Stocks recouped some of Monday's losses today, and the Dow Jones Industrial Average ($INDU) and the Standard & Poor's 500 Index ($INX) finished March with their largest gains since October 2002.
Oh, perhaps if somebody had said to get into the market in mid-to-late February...ahem.
MSNBC:
Oh, the big March rally in global equities wasn't enough to make up for the miserable returns of January and February -- at least not in my model portfolio of exchange-traded funds. But the rally has confirmed the optimistic bent of my portfolio, and I'm going to stay this course. I expect it to blossom with the spring.
I see. So, your investing strategy, Mr. Smartpants, is to get into the market after a rally? You, sir, are a fucking moron.
PS. These puff pieces make me nervous. I'll need to find out what a majority of Americans are thinking about the market right now. If they think it is going up, then sell. Another drop will come in before the actual bottom of the market.
Anyway, you should listen to ol' FLG. He predicted $2 gas when everybody thought it was going to $5 and now he called the bottom of the market two weeks early. That's right, biyatches.

5 comments:
In 1998, I talked to a gentleman who was bragging about his portfolio performance. I mentioned the risks in tech stocks and he insisted that Amazon.com would never go down. I remarked that this was rather optimistic considering that Amazon had not yet made a profit for a single year. It turns out that he didn't even know this and I immediately recalled the "shoeshine rule." Nevertheless, the NASDAQ hit its historic high on March 10, 2000, nearly two years later. Even if the "shoeshine rule" is a useful general guideline (and I'm not convinced it is), it cannot make the kind of fine predictions you are currently asking of it.
By the way, the MSNBC guy you linked to is already in his optimistic portfolio. He's saying he's going to stay the course, not sink in money after sitting on the sidelines. The gentleman might be a moron, I have no idea, but certainly not for the reasons you gave in this post.
Andrew:
An interesting nuance of my version of the shoeshine rule is that it can predict the bottom better than the top. Reason is that nobody wants to take the punch bowl away from the party, and so it continues longer than the shoeshine rule would predict. But I start to get out then -- gradually. I almost never go short. Too unpredictible.

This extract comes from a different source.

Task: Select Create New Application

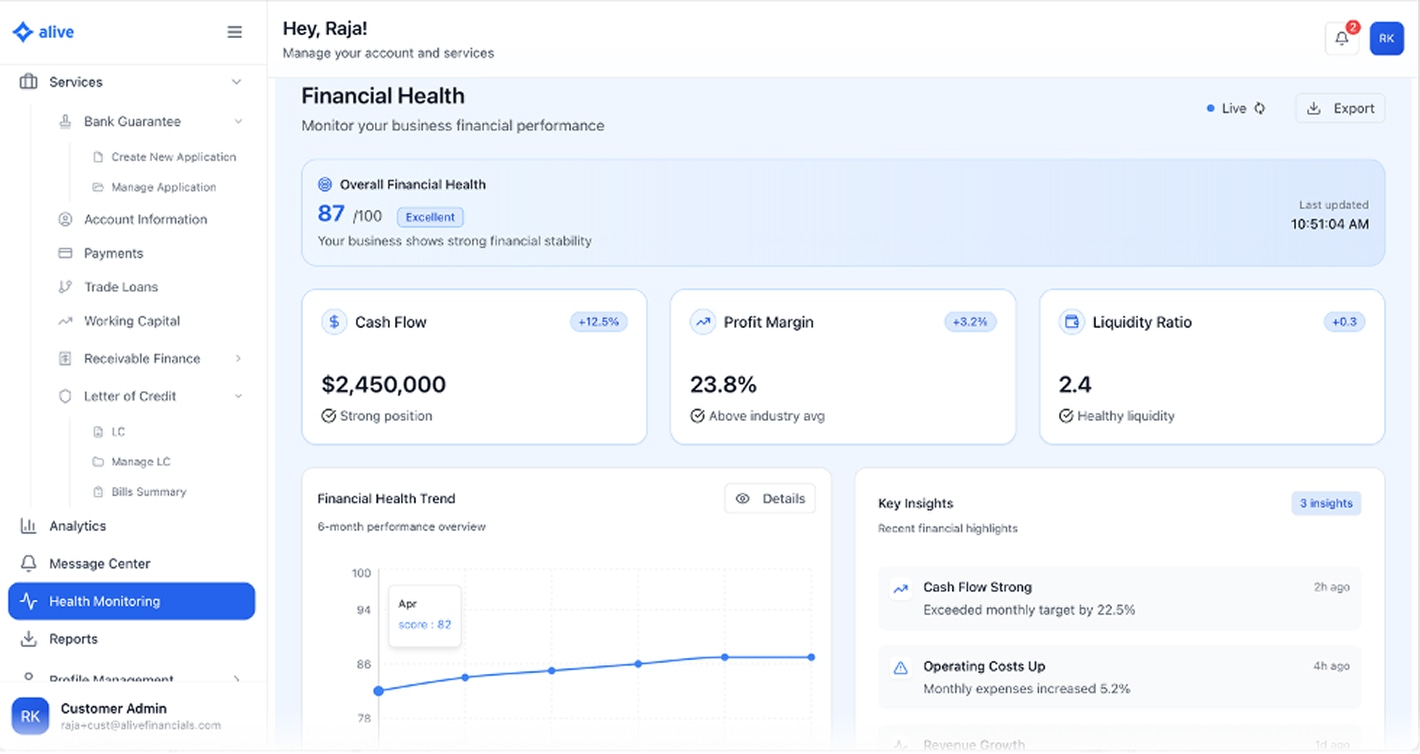Action: coord(173,157)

Also, re: the moron, he wrote an article on short selling earlier this month. All the usual caveats and all, but he wrote an article on short selling during the biggest growth month in years. So, my analysis was based on that, unfortunately unsaid, difference.

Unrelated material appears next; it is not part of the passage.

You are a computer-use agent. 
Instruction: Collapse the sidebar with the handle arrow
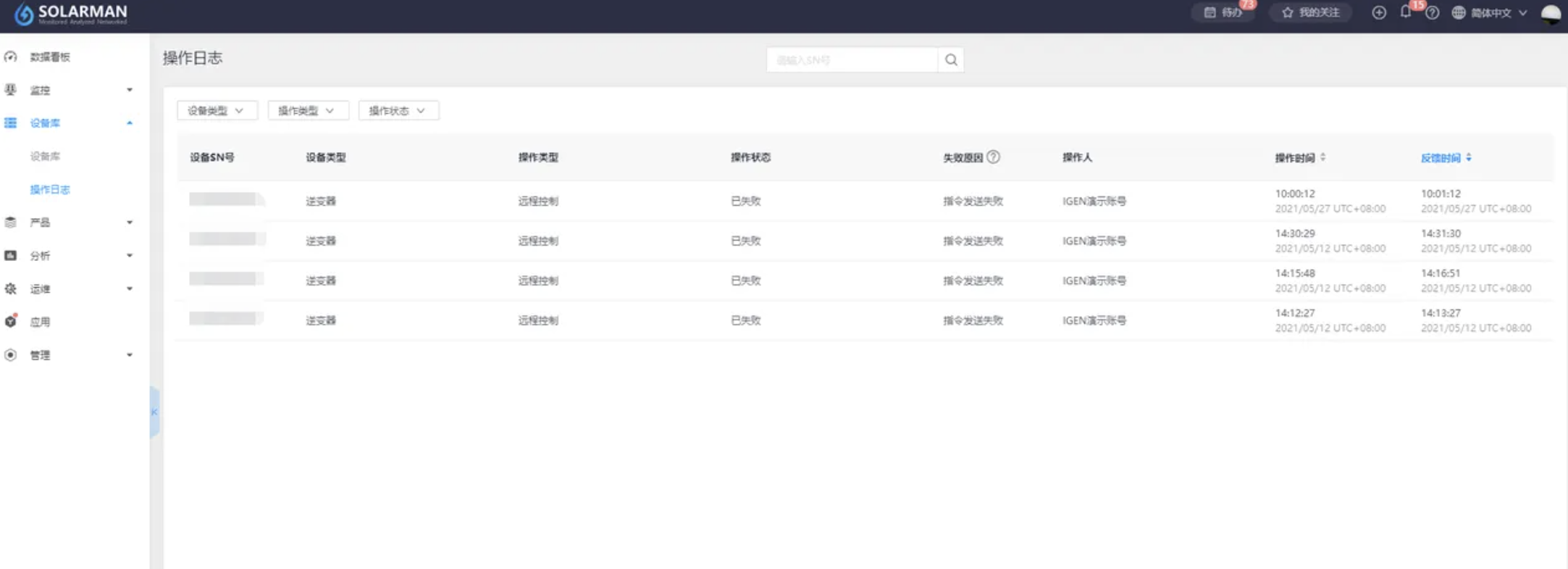click(154, 412)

Ah, good. I thought you had just completely misunderstood him. However, reading that article, it appears that he was explaining how to short sell, not recommending it. E.g. he says, "But if you think we ain't seen nothing yet, you stand to make a killing while the rest of us are sucked into poverty. You can make a buck -- or two or three -- for every dollar the guy on the long side loses." I do not get the impression, from the article, that he personally was planning to short sell.

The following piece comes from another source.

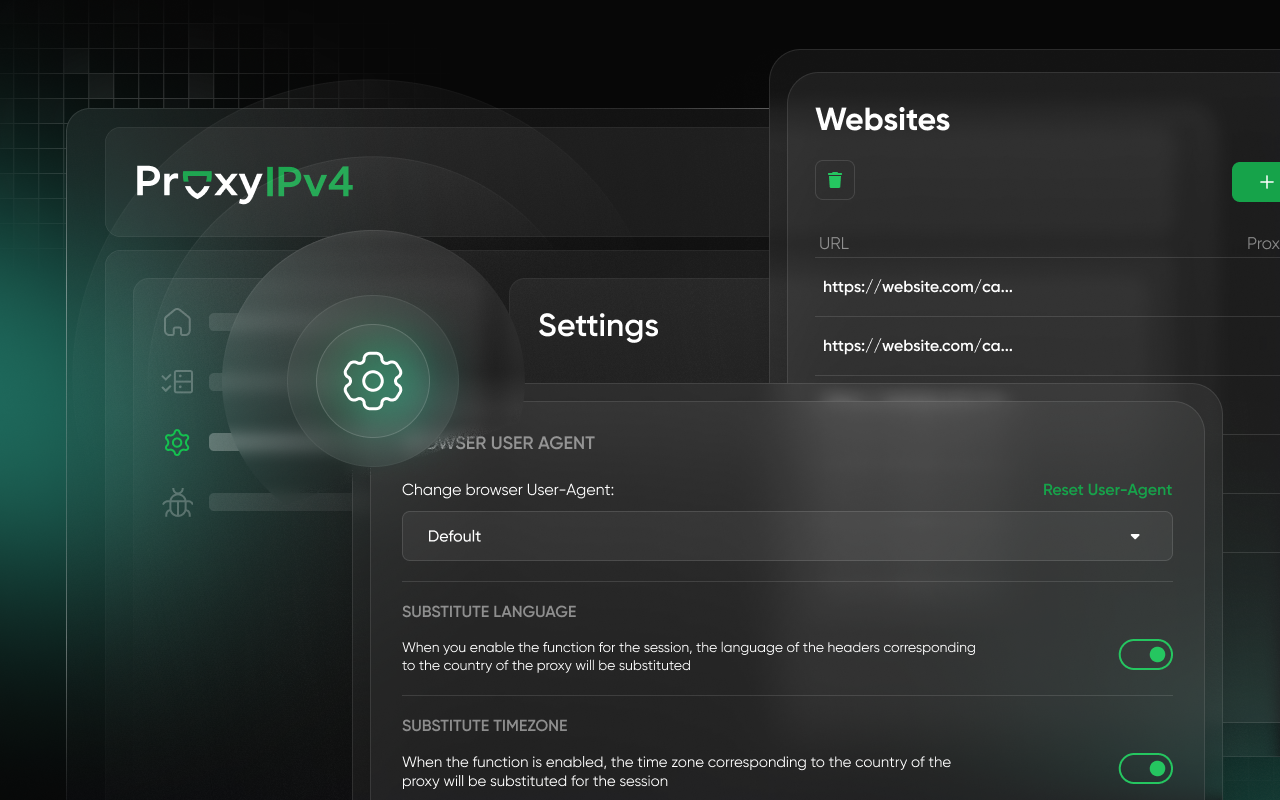Select the green Settings gear in the sidebar
1280x800 pixels.
point(177,442)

Yeah, but according to the polls I was using for the shoeshine rule prediction over 60% of the population did in fact think "we ain't seen nothing yet, you stand to make a killing while the rest of us are sucked into poverty. You can make a buck -- or two or three -- for every dollar the guy on the long side loses" So, he is kinda advocating it.
Yes, but only so he could point and laugh at them after they lost their shirts.